4.5. Predicted Results
Table 14 shows the performance of different path loss prediction methods on the test set. According to the data, the neural network integration model optimized by WOA output weights, proposed in this paper, performs exceptionally well in predicting the path loss of HSR seats. Compared to CI, CNN, RNN, GNN, Transformer, AutoML, and the ensemble models with GA-Optimized and PSO-Optimized output weights, the proposed model significantly outperforms the others in four key metrics: RMSE, MAE, MAPE, and R
2.
To further assess the robustness of the proposed model, we select representative data points from location E, with the receiving antenna positioned at height III. The prediction results are compared and analyzed against those of the CI model, CNN, Transformer, AutoML, and the ensemble model optimized using the PSO. As illustrated in
Figure 12, the legend provides detailed annotations, where Ensemble (PSO Opt.) represents the ensemble model optimized using the PSO, and Ensemble (WOA Opt.) denotes the ensemble model optimized using the WOA. Additionally, the performance metrics for each method, calculated based on their predictions relative to the RT values, are displayed in the legend for clarity.

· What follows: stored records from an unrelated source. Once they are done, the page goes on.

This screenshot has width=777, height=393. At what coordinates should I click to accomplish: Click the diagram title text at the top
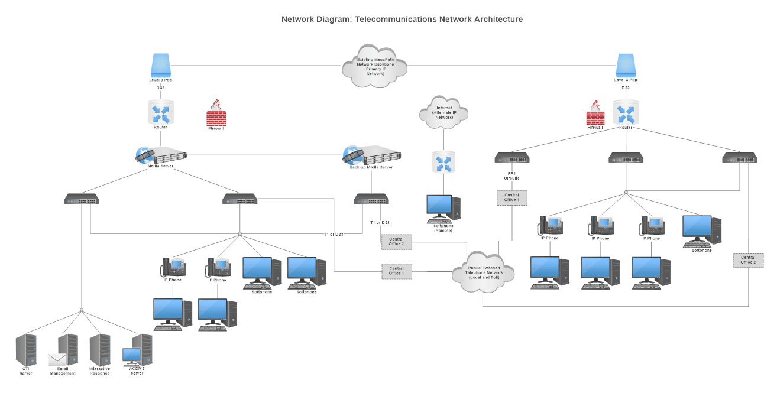point(402,19)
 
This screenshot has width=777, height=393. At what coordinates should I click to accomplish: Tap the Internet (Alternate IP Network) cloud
point(443,112)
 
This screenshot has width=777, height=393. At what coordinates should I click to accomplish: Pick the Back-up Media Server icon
point(371,156)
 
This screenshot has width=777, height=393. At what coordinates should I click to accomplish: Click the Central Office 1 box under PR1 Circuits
point(511,198)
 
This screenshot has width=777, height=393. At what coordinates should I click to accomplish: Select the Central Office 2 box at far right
point(748,260)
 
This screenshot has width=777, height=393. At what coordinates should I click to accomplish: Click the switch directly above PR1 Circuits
point(511,158)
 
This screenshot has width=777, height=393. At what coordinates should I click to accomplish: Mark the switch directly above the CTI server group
point(82,200)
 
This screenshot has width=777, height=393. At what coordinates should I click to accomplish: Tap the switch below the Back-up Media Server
point(371,200)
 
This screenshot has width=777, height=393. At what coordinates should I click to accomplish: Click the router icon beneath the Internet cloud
point(443,163)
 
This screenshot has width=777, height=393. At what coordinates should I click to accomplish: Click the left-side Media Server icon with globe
point(160,155)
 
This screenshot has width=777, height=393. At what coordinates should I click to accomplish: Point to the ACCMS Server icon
point(138,351)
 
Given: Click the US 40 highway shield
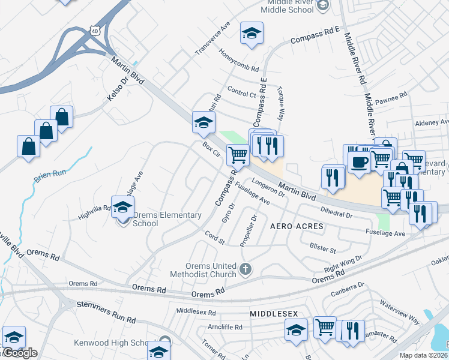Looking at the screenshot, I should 94,30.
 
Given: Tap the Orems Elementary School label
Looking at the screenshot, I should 146,219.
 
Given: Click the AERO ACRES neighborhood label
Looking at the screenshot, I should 297,226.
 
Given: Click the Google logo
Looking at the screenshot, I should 19,353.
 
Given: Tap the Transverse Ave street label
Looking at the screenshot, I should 213,40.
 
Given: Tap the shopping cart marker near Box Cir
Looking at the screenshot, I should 238,155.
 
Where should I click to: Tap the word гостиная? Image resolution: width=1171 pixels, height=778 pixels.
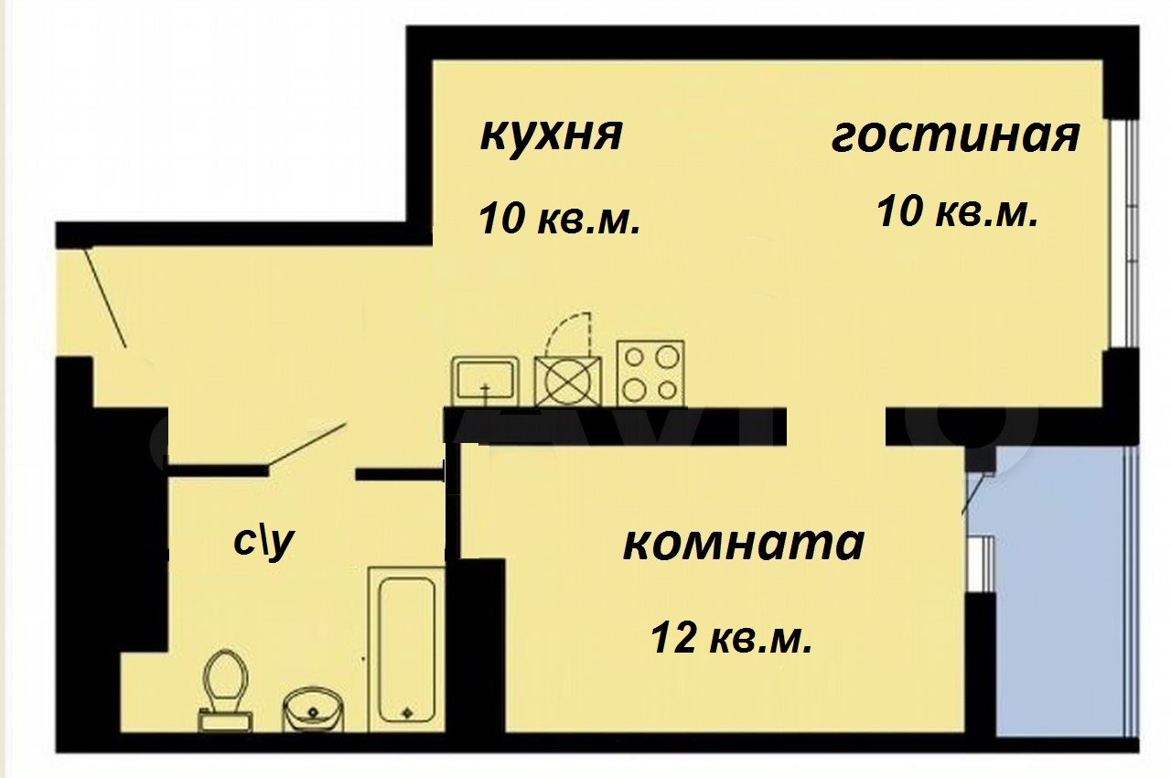(956, 137)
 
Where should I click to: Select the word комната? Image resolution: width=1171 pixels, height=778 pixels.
(744, 544)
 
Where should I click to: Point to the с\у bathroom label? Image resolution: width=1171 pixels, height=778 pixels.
(264, 542)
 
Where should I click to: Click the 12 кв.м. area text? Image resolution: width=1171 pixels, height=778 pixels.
(732, 638)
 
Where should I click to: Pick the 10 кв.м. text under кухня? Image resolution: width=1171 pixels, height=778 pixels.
(559, 219)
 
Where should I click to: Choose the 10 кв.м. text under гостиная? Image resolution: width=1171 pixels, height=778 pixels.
(958, 211)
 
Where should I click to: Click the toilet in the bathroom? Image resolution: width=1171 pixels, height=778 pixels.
(226, 690)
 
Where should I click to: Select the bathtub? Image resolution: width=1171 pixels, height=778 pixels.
(406, 649)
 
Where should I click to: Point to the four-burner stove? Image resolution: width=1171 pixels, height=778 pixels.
(650, 373)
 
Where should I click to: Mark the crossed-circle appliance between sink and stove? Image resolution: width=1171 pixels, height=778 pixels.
(568, 381)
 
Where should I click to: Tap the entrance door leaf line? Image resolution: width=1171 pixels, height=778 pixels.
(106, 297)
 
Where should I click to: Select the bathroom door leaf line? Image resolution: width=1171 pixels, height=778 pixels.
(306, 443)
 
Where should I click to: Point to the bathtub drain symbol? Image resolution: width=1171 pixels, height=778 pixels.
(407, 712)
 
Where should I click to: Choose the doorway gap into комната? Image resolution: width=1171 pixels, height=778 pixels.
(835, 427)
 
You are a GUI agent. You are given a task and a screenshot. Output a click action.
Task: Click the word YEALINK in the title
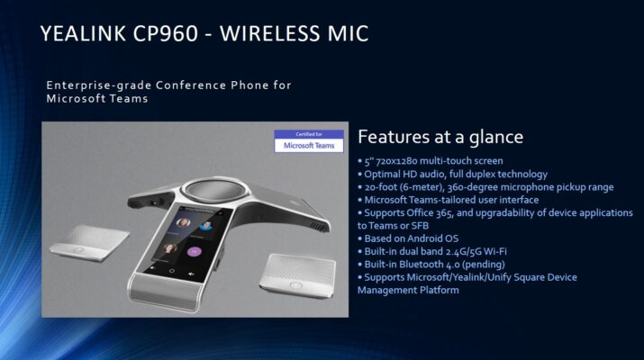click(x=83, y=33)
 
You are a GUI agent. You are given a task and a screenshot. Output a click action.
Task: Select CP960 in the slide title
click(x=166, y=33)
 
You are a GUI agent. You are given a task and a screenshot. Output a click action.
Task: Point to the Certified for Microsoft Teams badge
click(x=309, y=141)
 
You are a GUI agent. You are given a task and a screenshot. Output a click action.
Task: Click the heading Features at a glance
click(x=440, y=137)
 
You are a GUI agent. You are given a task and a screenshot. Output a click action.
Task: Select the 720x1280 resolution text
click(x=396, y=161)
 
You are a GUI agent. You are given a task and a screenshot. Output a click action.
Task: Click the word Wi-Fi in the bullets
click(x=495, y=251)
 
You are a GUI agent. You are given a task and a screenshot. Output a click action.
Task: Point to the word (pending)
click(x=485, y=265)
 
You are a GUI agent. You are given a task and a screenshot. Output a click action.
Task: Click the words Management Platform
click(x=408, y=290)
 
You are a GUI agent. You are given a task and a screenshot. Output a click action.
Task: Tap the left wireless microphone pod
click(x=89, y=242)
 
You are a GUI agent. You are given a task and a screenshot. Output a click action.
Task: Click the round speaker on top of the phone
click(x=213, y=192)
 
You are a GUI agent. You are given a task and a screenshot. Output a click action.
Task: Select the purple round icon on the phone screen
click(x=195, y=251)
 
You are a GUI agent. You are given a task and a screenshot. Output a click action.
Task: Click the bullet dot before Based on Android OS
click(x=359, y=238)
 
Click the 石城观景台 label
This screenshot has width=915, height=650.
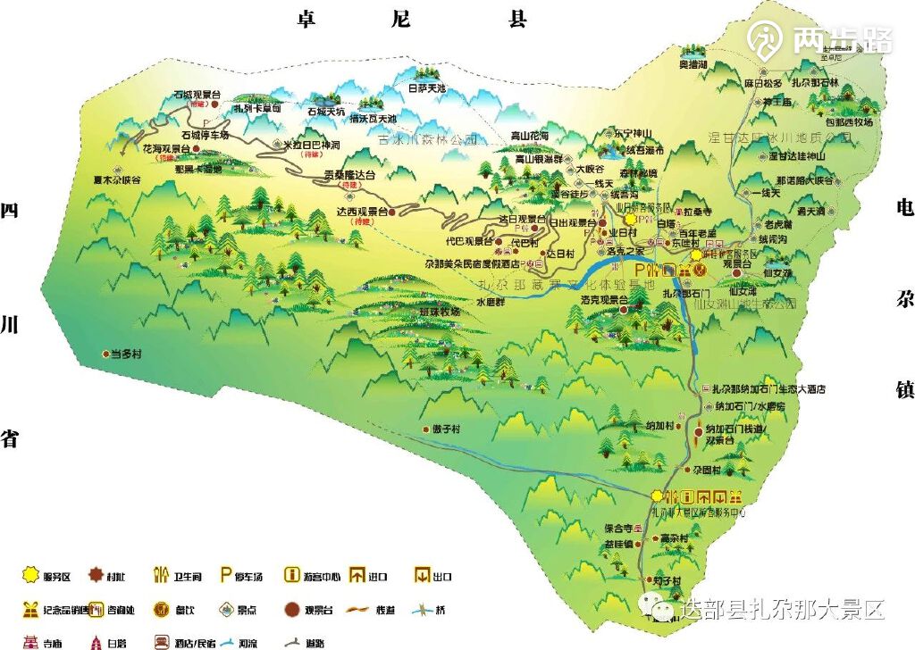coord(197,94)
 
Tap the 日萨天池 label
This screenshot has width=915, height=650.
coord(426,88)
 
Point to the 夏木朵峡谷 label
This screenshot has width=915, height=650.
coord(116,179)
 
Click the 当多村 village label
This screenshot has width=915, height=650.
coord(126,354)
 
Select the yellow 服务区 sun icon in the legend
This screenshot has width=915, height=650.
coord(29,576)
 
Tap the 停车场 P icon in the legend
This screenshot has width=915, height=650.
coord(227,575)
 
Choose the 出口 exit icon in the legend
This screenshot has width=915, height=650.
coord(421,575)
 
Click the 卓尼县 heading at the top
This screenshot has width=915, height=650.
coord(412,20)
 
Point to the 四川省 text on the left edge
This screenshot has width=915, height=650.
coord(11,324)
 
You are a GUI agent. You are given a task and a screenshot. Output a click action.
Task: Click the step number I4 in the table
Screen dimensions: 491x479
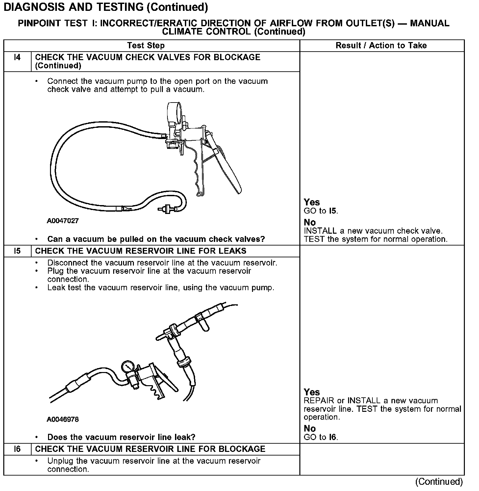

As shown in the figure, the WOA-optimized ensemble model stands out, with key performance metrics of R2 = 0.46, RMSE = 5.79 dB, and MAPE = 3.96%, all of which outperform the other models. Furthermore, the model exhibits minimal fluctuation in prediction curves across different carriages, demonstrating excellent robustness. Unlike other models, which show significant deviation from the actual values or poor stability, this model maintains consistent performance despite changes in carriage position, highlighting its superior ability to withstand environmental interference and maintain stability across different spatial locations.
To deeply analyze the predictive effect of the models in a single carriage, the data at the height III position in the first carriage is selected to show the comparison between the original data and the predicted value of the path loss.
Figure 13a shows the distribution of the path loss data in the block obtained by applying WI simulation.
Figure 13b shows the distribution of path loss predictions generated by the integrated neural network prediction method proposed in this paper. Based on the prediction results in
Figure 13b,
Figure 13c uses a linear interpolation method to interpolate the signal path loss across the entire compartment plane, which is used to predict the path loss distribution over a broader range within the compartment.
In
Figure 13, the horizontal axis represents the number of seat rows in the compartment, the vertical axis represents the position, and the color shade directly reflects the magnitude of the predicted or actual path loss. The predicted values of the path loss of the model in this paper are consistent with the original data in terms of distribution, indicating that the model has a high accuracy in predicting the path loss at the height III position of a single compartment. The feasibility of the model in predicting the field strength distribution in the compartment is demonstrated.